Handpicked by Myers for the gig, the fellow Canadian Foley proved a shrewd choice. He’s known Myers since they met at 19 at Second City Toronto, and he shared top-tier anecdotes as well as witty asides from his longtime friend.

The convulsions followed a discussion of Christopher Walken’s role in “Wayne’s World 2.” Foley mentioned that he, too, had worked with Walken, on a 1999 movie called “Blast From the Past.”

“I’m pretty sure he didn’t remember my name,” he told the crowd, “because he always called me ‘Senator.’”

Delighted by that bit of Walken weirdness, Myers doubled over and needed a few moments to recover, adding, “I haven’t laughed so hard since my dad’s funeral.” Of course, Foley was called “Senator” for the rest of the night.

The conversation took the form of a career overview, with the latitude for digressions about such things as Alice Cooper’s facility with German dialect and Brenda Fricker’s beat-up Oscar statuette.

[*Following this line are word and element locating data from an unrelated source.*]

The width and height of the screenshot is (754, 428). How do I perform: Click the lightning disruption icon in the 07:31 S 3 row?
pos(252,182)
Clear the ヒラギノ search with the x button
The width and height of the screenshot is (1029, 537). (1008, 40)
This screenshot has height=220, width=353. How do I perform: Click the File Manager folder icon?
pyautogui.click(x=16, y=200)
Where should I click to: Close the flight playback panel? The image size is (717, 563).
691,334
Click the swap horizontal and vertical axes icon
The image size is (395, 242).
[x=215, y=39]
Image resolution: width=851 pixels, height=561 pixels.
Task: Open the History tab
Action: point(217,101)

On his starmaking 1989-95 stint on “Saturday Night Live,” Myers confessed that before show creator Lorne Michaels expressed interest in hiring him, “I actually hadn’t seen the show.” On Saturday nights, Myers’ VCR had been busy taping the games of his beloved Toronto Maple Leafs.

To “SNL” he brought the character Wayne Campbell, a heavy metal-loving, catchphrase-spouting perpetual adolescent who had originated on obscure Canadian teen TV shows. “It was everyone I knew growing up in Scarborough, Ontario,” Myers explained.

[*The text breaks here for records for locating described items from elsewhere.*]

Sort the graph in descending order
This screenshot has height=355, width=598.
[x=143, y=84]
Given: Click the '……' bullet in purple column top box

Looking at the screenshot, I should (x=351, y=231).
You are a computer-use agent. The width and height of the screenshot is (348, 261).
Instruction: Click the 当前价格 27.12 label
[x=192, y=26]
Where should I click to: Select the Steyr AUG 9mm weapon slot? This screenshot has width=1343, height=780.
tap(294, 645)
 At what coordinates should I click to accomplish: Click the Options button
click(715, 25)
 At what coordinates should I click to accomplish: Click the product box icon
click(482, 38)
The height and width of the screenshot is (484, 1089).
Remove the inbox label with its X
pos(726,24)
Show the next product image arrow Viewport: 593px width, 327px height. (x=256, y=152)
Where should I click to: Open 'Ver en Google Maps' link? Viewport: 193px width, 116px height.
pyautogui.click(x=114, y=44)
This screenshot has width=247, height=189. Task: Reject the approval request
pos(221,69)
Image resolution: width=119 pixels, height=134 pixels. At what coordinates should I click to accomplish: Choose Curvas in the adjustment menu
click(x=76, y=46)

When “SNL” audiences embraced Wayne, Myers was asked to bring the character to the big screen and co-wrote a movie dense with his distinctive, off-kilter humor. “I didn’t think they were gonna release it,” he said, his right foot jiggling with anxiety.

But it became a smash. He didn’t fully understand the movie’s reach until he was in a huge Las Vegas casino gambling floor where Queen’s “Bohemian Rhapsody” was playing as background music and watched as “something like 4,000 people” copied the film’s trademark head bob at the key moment.

After “Wayne,” Myers launched the Austin Powers franchise. The story of a lecherous spy frozen in the 1960s and thawed out in the ‘90s — propelled by Myers’ amusement over films that presented ugly, middle-aged British men as sex symbols — seemed made for the tiniest of niche audiences.

“I didn’t think they were gonna release it,” he said, again.

And again, he was very wrong. Audiences loved the film’s homages to London’s swinger culture of the ‘60s and its sniggering humor, typified by the subtle audacity of naming a character Alotta Fagina.

“A hack would have said, ‘Alotta VA-gina,’ ” Foley said.

Myers replied, “I don’t get it.”

Two sequels ensued, one of which co-starred Beyoncé in her big-screen debut. Michael Caine, playing Austin’s father, “could never get her name right,” Myers said. “He’d just go, ‘Hey, Be-YONTS.’ ”

In yet another blockbuster film series, Myers provides the voice of Shrek, and he detailed the grueling process of experimenting with different dialects for the ogre, eventually settling on Scottish as a working-class counterpart to the story’s British royals.

(A fifth Shrek film is scheduled for a 2026 release, and on the red carpet, Myers confirmed he’s working on it, but beyond that “I can’t tell you anything about it.”)

The evening ended with the award presentation, and Myers invoked Wayne’s bow to Alice Cooper as he accepted the trophy: “Thank you. You’re very worthy. Thank you.”